(Extracted data entries)
┏━━
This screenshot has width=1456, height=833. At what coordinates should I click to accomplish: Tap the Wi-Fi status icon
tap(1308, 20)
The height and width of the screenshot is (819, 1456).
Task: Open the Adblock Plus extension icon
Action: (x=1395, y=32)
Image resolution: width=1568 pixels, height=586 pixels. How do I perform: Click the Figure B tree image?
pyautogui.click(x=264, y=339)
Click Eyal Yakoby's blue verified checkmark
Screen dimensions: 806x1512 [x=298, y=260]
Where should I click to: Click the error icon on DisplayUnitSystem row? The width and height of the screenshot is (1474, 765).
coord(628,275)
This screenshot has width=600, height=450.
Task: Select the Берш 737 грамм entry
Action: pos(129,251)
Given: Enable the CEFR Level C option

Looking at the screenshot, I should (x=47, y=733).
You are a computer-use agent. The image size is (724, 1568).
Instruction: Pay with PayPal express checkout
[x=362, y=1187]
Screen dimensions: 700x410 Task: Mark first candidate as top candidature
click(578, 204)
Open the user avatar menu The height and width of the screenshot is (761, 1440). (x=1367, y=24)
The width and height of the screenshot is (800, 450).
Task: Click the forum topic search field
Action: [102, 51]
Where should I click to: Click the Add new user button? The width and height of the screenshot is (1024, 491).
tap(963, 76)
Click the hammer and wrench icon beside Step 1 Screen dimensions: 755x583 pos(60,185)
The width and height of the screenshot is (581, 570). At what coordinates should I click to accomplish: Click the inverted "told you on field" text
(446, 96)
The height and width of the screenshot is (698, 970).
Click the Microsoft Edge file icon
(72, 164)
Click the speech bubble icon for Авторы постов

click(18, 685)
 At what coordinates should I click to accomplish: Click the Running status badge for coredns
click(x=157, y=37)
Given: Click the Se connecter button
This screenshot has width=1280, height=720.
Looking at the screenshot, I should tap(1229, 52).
┗━━
> Work instruction
Exactly as they appear, print the lines from the one holding "The width and height of the screenshot is (581, 570)." through the final line of the entries, and no others.

> Solution
The width and height of the screenshot is (581, 570). At what coordinates should I click to accomplish: Click the inverted "told you on field" text
(446, 96)
The height and width of the screenshot is (698, 970).
Click the Microsoft Edge file icon
(72, 164)
Click the speech bubble icon for Авторы постов

click(18, 685)
 At what coordinates should I click to accomplish: Click the Running status badge for coredns
click(x=157, y=37)
Given: Click the Se connecter button
This screenshot has width=1280, height=720.
Looking at the screenshot, I should tap(1229, 52).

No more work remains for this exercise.